A High Court judge has said there was no reason “at all” why a defendant in a €20m arbitration had to use the Bar and being unable to find counsel at short notice was not a good reason not to participate in the hearing.
Mr Justice Andrew Baker was ruling in a case involving an Italian energy company which, having dismissed its legal team shortly before the arbitration hearing, claimed it could not find new barristers to present its case in the two weeks it was then given to do so.
He said Meta Energia took the view that it would not participate in the hearing “unless it could be represented by leading counsel”.
Given the “substantial sums at stake”, the judge said he would not criticise the company “for preferring, if possible” to have a QC, but it was “not arguable” that it was essential.
“There was no evidence to support a finding that the defendant could not have been well represented by junior counsel with relevant expertise and experience.
“Secondly, there was no reason why the defendant had to use the Bar at all.

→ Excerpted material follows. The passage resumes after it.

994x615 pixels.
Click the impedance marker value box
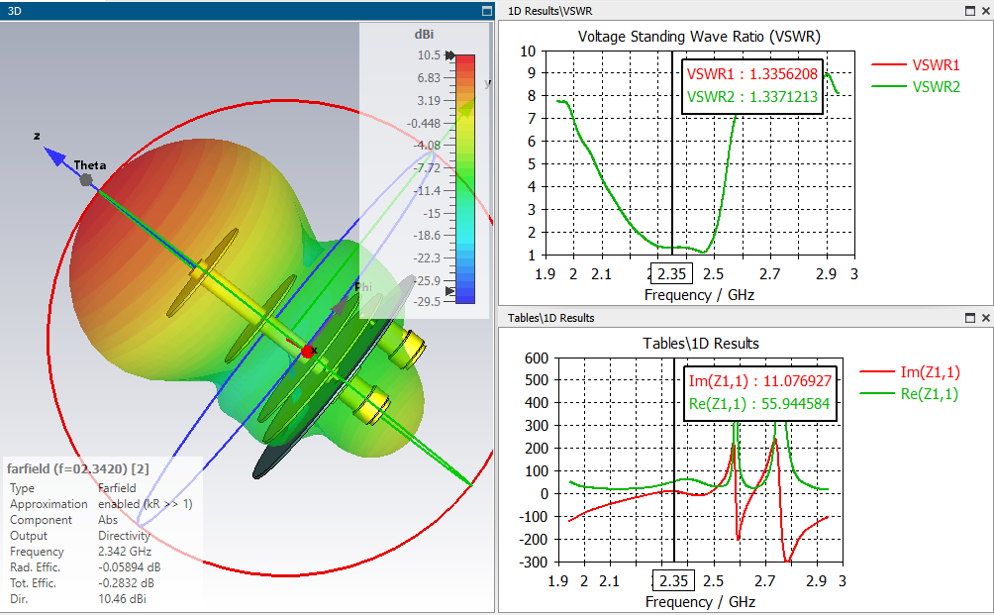[x=759, y=393]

The claimant was not doing so, its case was run for and at the hearing by a team from Clifford Chance.”
The judge said that if Meta Energia’s new solicitors, Grande Stevens International (GSI), “did not have the experience or size to take the case on without external, specialist, help for the hearing”, the law firm “had a City of London full of highly skilled and experienced international arbitration practitioners, not just the Bar, within which to seek out co-counsel”.
The court heard in Shell Energy Europe v Meta Energia SpA  EWHC 1799 (Comm)  that Meta Energia applied to set aside an order of Teare J granting Shell leave to enforce the arbitration award of €19.7m plus interest and costs.

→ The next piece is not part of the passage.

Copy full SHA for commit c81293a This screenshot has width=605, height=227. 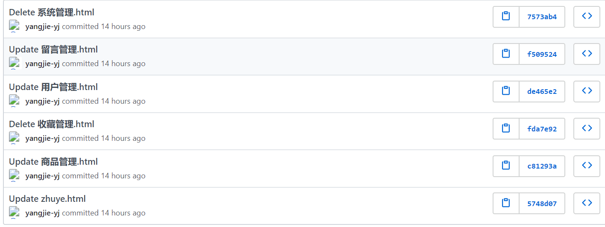(506, 166)
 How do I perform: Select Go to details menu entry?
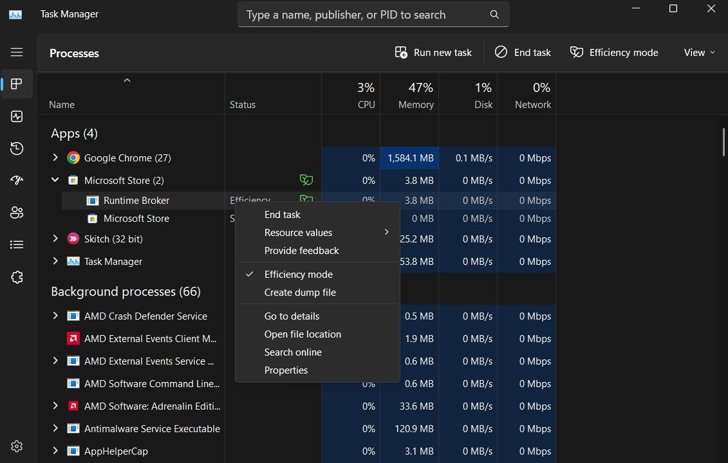click(292, 316)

Meta Energia “participated fully in the arbitration until the last stage” until, on 19 September 2019, with the two-day final hearing of the arbitration set for 25-26 September, it dismissed its solicitors and counsel, “despite having confirmed as recently before that as 11 September 2019 that they would be attending the hearing and presenting the case for the defendant”.

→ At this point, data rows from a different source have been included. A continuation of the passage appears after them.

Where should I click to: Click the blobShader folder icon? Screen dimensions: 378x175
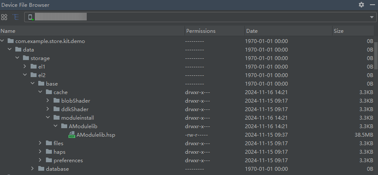coord(57,101)
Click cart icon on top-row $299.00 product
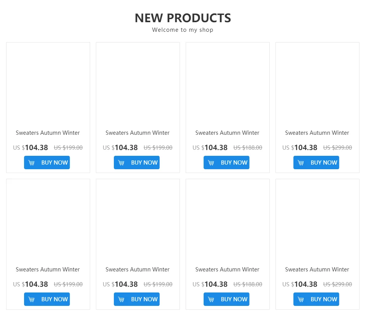366x312 pixels. (301, 163)
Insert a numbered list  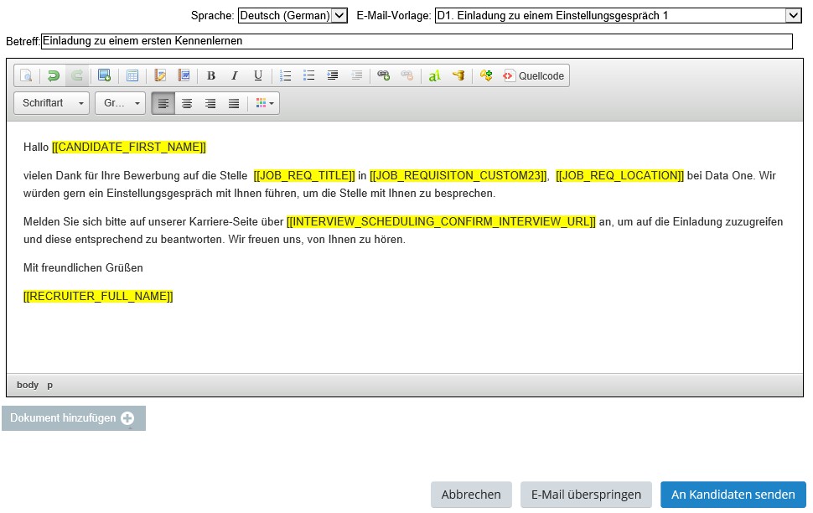tap(286, 76)
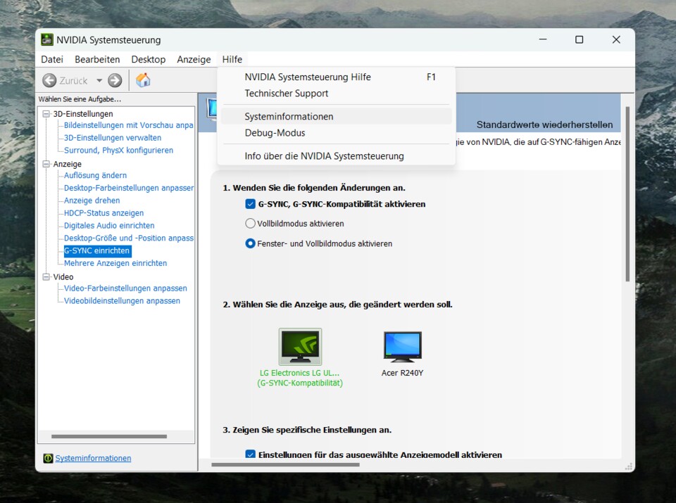Click the NVIDIA logo in title bar
Image resolution: width=676 pixels, height=503 pixels.
pos(47,40)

Andrew Baker J went on: “It is said that the defendant, acting by its chief executive Mr Molinari, dismissed the original legal team because it was not satisfied with the way it had pursued or presented the defence.
“However, no serious attempt was made to identify, and no attempt at all was made to evidence or justify, the respects, if any, in which the defence pleaded and pursued in the arbitration should, or even could, have been improved or different.”
GSI said it contacted “a number of barristers’ chambers to enquire as to counsels’ availability for the adjourned hearing, “despite the adjournment, it remained difficult to find counsel with adequate availability to prepare for and attend the hearing”.
Andrew Baker J said “some further details” were given, including “some advice given by one leading counsel” that he did not think he would have enough time to prepare fully.
The judge said “this evidence falls well short of its intended mark, which was to persuade the court that the defendant had no choice but to cease participating on the merits.
GSI attended the final hearing only to make “a brief submission asserting that the defendant was unable to present its case” before withdrawing.
“The arbitrators, as is clear from their award, gave careful and anxious consideration to whether it was just and appropriate to continue. They concluded on proper, reasonable and sufficient grounds that it was.”
The judge noted that “the Clifford Chance team properly did all they could, based upon the defendant’s written submissions on the merits, to ensure that the arbitrators were reminded of points of substance raised against the claimant”.
Andrew Baker J dismissed Meta Energia’s application and confirmed Teare J’s order.